Танец судьбы
Шрифт:
Улыбнувшись, она подошла к матери, которая накрывала стол к ужину, и поцеловала ее в щеку.
— Может, и большая, но я знаю людей посильнее, чем ты, и не все они смогли устоять на скалах в такой ветер! — Кэтлин Райан махнула рукой в сторону окна, за которым продолжала бушевать стихия. Раскидистые ветви глицинии — коричневые, без цветков, и оттого казавшиеся безжизненными — монотонно стучали в оконную раму. — Я только что заварила чай. — Кэтлин вытерла руки о передник и направилась к плите. — Выпьешь немного?

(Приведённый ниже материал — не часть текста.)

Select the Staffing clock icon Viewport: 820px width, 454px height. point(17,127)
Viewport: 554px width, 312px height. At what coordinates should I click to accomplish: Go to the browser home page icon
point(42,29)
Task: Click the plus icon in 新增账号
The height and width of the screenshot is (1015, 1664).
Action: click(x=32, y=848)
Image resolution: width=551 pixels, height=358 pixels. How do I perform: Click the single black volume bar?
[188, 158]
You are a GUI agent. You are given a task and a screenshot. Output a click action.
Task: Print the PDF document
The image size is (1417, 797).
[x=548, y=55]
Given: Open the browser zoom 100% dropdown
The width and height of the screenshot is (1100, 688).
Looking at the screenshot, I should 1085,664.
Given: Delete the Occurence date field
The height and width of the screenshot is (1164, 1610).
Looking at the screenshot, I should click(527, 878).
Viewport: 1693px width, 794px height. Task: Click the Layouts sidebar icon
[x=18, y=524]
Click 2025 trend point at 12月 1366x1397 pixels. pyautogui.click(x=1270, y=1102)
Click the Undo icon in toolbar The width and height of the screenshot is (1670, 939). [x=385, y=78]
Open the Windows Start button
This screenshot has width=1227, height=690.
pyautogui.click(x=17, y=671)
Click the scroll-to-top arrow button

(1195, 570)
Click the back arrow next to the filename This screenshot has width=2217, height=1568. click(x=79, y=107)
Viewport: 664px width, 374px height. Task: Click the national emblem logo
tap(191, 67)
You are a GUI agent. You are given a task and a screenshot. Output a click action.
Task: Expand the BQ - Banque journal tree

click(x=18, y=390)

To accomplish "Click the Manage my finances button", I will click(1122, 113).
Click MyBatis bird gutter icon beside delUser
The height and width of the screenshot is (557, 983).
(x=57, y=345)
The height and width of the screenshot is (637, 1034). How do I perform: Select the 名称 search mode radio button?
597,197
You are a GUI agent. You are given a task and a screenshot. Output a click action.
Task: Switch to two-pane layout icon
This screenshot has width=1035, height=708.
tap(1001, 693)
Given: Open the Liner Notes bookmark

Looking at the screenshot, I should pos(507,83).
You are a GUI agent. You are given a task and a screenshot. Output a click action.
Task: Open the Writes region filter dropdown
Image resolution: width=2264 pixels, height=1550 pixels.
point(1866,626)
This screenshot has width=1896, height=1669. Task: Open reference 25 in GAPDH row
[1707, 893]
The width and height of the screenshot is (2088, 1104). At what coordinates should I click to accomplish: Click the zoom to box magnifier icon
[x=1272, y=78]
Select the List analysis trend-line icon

— С большим удовольствием. Ты только
— Но только пять минут! Не забывай, в шесть вернутся мальчики и потребуют чай!
Грания, разливавшая крепкий чай по двум чашкам, молча приподняла бровь — ох, уж это мамино самопожертвование по отношению к мужу и сыну! Похоже, за прошедшие десять лет ничего не изменилось. Кэтлин всегда потворствовала своим мужчинам — их потребности и желания были на первом месте. Грания вдруг осознала, насколько сильно жизнь матери отличается от ее собственной, в которой эмансипация и равенство полов давно стали нормой, и ей стало не по себе.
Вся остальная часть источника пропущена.